As a Platform Engineer – HPC, AI and ML, you will be responsible for building and optimising a high-performance platform purpose-built for AI, ML, LLM and Generative AI workloads. You will lead on architecture, deployment and performance tuning using technologies such as Kubernetes, NVIDIA Run:AI, Ubuntu, Weka NeuralMesh and HGX B200 GPU nodes.

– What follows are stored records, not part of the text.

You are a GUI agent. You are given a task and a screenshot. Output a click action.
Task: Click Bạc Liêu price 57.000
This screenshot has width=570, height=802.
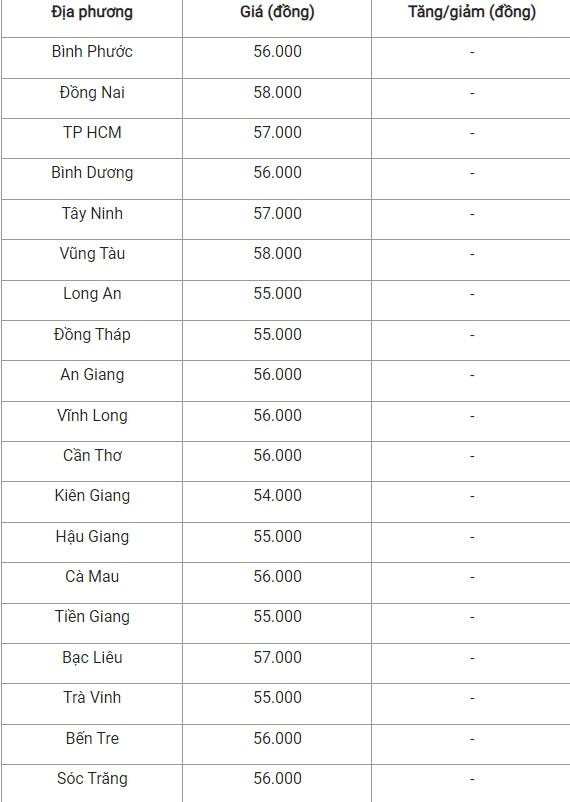click(x=277, y=657)
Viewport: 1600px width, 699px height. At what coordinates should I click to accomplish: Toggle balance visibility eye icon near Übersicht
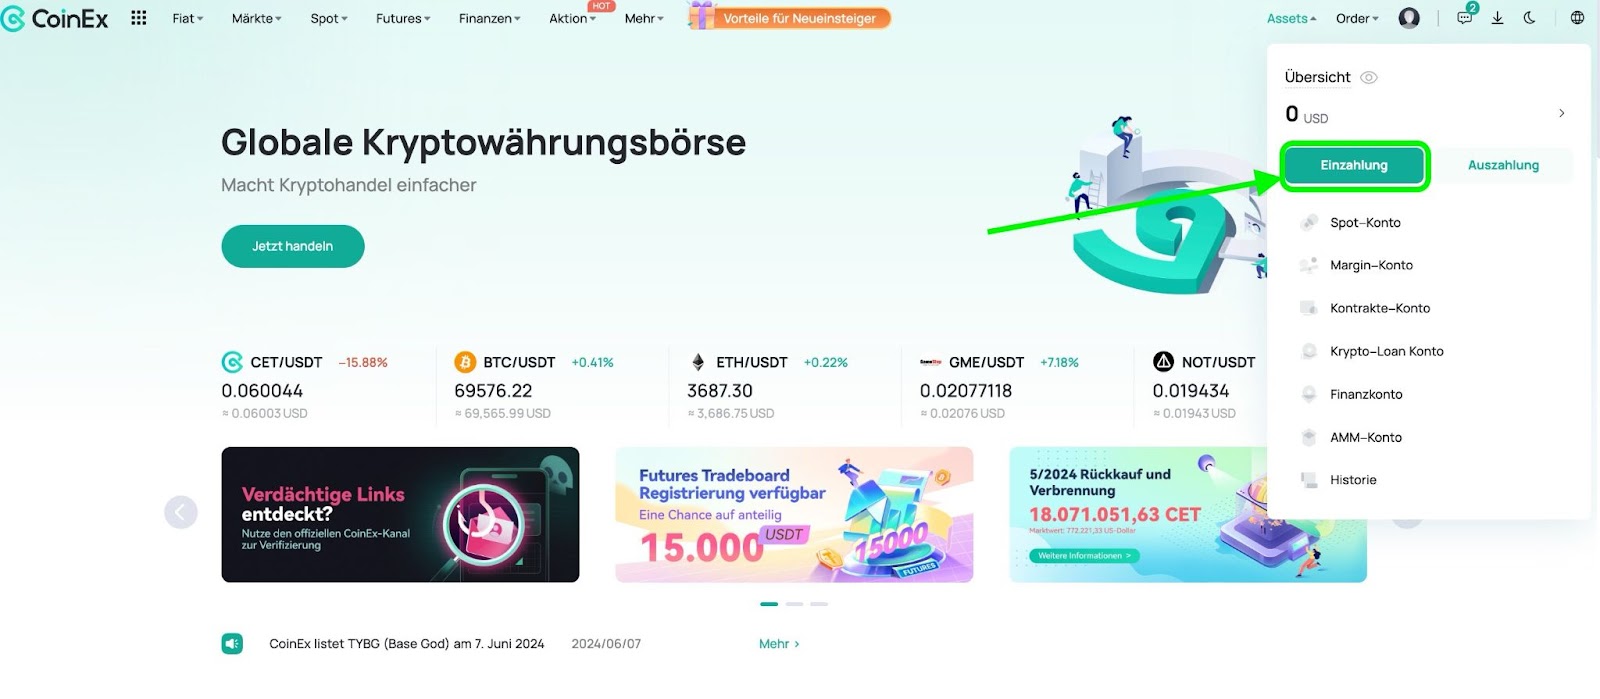[x=1369, y=77]
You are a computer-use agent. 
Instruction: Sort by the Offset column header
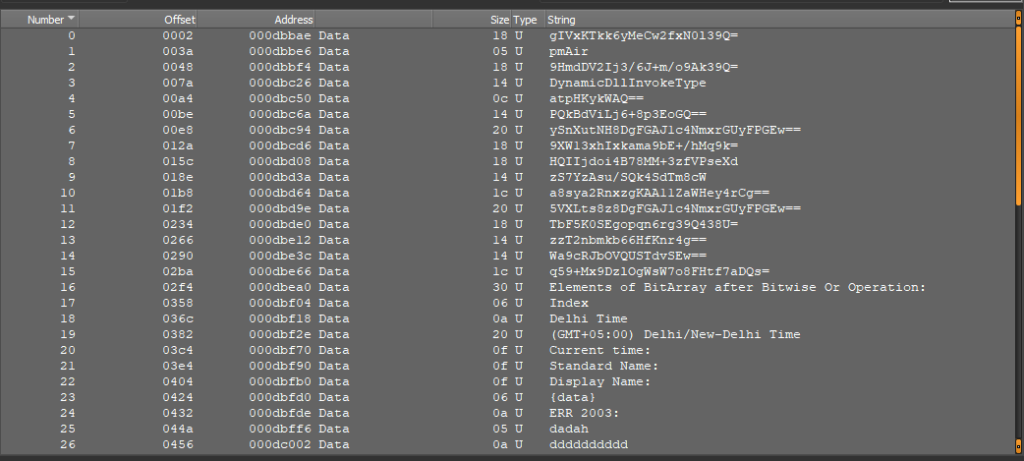click(x=180, y=20)
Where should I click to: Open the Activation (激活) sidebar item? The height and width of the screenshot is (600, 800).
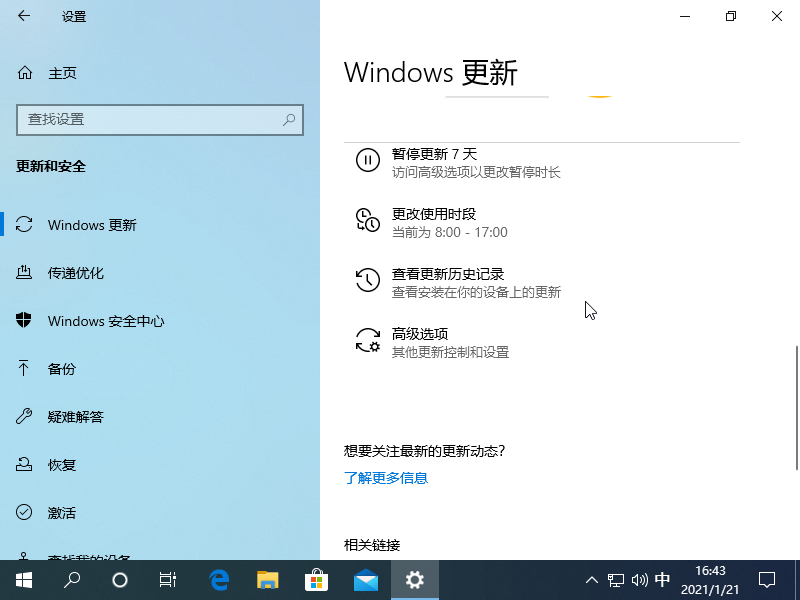62,513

Once live, you will take ownership of the platform’s operation and evolution, ensuring it delivers consistent world-class performance for advanced research workloads. It is a rare opportunity to build a complex HPC environment from the ground up and then own it, ensuring it continues to power the next generation of AI-driven innovation.
Why This Role Stands Out
• Be part of one of the UK’s most advanced AI and HPC platform projects
• Build and then support a world-class infrastructure enabling AI, ML, LLM and Generative AI research
• Collaborate with global technology leaders including NVIDIA, HPE, Canonical and Weka
• Onsite role in Kensington, London within a pioneering research and innovation environment
• Salary up to £80,000 with excellent opportunities for growth in HPC and AI infrastructure engineering
What You’ll Be Doing
• Designing, deploying and configuring a complete AI and ML operations platform within a large-scale HPC environment
• Installing and optimising Ubuntu (Canonical) across GPU and non-GPU compute nodes
• Implementing and managing Kubernetes for container orchestration and performance at scale
• Installing and configuring NVIDIA GPU Operator, Network Operator and Run:AI orchestration platform
• Integrating Run:AI with Kubernetes clusters to deliver scalable GPU utilisation
• Supporting deployment of HGX B200 GPU nodes (96 NVIDIA B200 GPUs) and associated infrastructure
• Managing Weka NeuralMesh distributed AI storage for high-speed data access and resilience
• Implementing CI/CD and MLOps pipelines using Argo Workflows, Jenkins and GitHub
• Monitoring platform performance using Zabbix, Prometheus and Grafana
• Integrating SAN and Infiniband networking to achieve high throughput and reliability
• Creating detailed documentation and performing knowledge transfer to operations teams
• Providing ongoing platform support, patching, troubleshooting and continuous improvement
What You’ll Bring
• Proven experience designing, deploying and supporting HPC or large-scale compute environments for AI and ML workloads
• Strong understanding of Ubuntu server administration, networking and performance tuning
• Hands-on experience with Kubernetes and GPU-enabled workloads
• Practical knowledge of NVIDIA GPU technologies, particularly GPU Operator and Run:AI
• Familiarity with distributed storage and AI data systems such as Weka NeuralMesh
• Experience with CI/CD and MLOps pipelines using Argo, Jenkins or GitHub
• Knowledge of HPC networking including SAN and Infiniband integration
• Strong troubleshooting and documentation skills with a collaborative mindset
Desirable Experience
• Certifications in Kubernetes, NVIDIA or HPC infrastructure technologies
• Experience in research, academic or scientific computing environments
• Understanding of AI and ML workflows, neural network training and large language models
• Familiarity with HPE, NVIDIA, Aarna and Digital Realty platforms
If you are passionate about building and operating large-scale computing environments and want to play a key role in delivering one of the UK’s most advanced HPC and AI platforms, this is your opportunity to shape the future of research and machine learning infrastructure.